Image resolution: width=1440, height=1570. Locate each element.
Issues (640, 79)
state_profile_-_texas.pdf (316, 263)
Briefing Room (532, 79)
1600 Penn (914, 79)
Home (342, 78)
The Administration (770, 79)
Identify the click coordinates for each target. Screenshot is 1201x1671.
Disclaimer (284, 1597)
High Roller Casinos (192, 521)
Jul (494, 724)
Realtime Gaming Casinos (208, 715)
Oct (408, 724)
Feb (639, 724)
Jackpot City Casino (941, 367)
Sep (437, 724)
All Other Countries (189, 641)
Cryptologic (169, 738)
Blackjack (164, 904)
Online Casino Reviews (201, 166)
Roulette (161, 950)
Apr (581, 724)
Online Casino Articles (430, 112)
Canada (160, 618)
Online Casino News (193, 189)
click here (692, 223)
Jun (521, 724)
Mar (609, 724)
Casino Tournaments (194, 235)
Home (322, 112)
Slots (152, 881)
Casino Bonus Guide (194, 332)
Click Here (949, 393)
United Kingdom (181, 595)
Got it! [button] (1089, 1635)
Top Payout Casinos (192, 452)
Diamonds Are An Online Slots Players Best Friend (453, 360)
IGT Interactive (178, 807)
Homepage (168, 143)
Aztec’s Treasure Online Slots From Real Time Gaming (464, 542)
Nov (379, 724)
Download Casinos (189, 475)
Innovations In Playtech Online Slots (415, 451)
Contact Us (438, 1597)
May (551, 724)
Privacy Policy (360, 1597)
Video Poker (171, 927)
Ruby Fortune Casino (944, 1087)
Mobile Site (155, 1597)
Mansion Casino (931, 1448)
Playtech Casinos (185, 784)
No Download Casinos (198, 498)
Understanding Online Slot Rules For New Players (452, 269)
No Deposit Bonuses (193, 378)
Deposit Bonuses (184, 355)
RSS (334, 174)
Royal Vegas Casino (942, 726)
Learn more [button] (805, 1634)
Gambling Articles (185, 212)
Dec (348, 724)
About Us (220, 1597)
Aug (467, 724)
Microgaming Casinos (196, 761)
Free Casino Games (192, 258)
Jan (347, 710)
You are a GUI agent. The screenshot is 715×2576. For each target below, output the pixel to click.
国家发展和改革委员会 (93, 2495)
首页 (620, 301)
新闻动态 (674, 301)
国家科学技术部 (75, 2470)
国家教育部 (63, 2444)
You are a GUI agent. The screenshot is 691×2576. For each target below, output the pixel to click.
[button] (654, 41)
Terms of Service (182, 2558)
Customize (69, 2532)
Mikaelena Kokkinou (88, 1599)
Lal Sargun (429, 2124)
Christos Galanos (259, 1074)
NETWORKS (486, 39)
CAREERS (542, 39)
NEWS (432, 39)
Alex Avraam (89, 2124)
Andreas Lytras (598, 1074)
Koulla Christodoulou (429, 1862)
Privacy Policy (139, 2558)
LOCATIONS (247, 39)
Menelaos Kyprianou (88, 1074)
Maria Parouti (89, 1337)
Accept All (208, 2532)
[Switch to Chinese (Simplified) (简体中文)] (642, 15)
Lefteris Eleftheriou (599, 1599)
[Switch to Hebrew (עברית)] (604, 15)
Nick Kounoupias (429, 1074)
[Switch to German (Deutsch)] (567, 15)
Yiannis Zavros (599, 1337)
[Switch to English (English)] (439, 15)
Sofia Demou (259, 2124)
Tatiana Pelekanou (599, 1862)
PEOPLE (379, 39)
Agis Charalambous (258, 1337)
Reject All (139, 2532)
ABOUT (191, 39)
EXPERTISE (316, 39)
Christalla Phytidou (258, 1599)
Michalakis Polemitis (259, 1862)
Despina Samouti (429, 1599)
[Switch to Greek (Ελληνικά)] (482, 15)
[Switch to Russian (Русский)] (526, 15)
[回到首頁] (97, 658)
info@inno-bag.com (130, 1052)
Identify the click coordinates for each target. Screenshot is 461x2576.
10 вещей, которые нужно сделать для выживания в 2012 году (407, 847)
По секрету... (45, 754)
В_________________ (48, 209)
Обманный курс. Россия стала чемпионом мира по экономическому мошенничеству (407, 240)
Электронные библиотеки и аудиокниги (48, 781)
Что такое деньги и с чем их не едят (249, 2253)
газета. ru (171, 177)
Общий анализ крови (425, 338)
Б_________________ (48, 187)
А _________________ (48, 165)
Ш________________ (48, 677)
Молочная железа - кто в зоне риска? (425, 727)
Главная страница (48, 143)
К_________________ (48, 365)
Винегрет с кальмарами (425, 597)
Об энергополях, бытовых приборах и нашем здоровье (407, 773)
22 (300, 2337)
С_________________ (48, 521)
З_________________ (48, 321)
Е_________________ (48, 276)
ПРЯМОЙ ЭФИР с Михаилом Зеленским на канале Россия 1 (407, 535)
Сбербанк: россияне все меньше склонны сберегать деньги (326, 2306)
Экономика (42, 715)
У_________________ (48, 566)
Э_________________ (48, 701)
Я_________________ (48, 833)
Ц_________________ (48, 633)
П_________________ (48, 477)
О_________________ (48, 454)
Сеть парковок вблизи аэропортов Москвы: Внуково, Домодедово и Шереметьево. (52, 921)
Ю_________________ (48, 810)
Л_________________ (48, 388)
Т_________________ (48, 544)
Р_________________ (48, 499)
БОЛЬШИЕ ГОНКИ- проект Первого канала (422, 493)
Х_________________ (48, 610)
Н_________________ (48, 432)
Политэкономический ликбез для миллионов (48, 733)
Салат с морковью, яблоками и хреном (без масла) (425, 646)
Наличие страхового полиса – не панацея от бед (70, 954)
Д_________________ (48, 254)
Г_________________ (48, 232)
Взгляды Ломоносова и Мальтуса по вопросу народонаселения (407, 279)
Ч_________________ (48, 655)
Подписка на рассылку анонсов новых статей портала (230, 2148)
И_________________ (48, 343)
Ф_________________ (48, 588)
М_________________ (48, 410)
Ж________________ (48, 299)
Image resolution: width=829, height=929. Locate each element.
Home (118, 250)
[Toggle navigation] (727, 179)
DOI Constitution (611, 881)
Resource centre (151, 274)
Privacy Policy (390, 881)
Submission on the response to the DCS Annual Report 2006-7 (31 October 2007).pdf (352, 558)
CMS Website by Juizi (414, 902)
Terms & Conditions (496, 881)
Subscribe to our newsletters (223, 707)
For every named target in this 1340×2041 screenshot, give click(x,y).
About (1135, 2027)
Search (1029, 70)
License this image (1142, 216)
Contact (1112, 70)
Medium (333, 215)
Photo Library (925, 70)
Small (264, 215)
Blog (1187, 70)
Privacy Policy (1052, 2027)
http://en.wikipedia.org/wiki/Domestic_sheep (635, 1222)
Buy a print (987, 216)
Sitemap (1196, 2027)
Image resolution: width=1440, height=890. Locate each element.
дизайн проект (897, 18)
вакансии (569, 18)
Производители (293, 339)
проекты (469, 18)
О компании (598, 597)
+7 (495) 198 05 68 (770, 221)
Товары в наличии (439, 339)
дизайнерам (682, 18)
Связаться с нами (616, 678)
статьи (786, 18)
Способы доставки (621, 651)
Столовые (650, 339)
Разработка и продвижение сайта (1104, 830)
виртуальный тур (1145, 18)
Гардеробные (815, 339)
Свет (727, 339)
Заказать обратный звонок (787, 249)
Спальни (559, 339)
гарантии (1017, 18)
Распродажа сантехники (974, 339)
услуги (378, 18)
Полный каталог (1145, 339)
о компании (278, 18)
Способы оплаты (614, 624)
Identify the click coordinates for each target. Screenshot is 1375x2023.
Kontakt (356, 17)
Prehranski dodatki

**WHAT TO WORK ON**
Copy out everything from the line containing "Understanding Online Slot" down to the line containing "Aug (467, 724)", both included, with the requests unchanged. Scale every coordinate in the answers by 1.85 and round each to a whole number, with halves rounded up.

**WRITTEN REPLY**
Understanding Online Slot Rules For New Players (836, 498)
No Deposit Bonuses (357, 699)
Deposit Bonuses (340, 657)
RSS (618, 322)
Royal Vegas Casino (1743, 1343)
Learn more [button] (1489, 3023)
Gambling Articles (342, 392)
Dec (644, 1339)
About Us (407, 2954)
Aug (864, 1339)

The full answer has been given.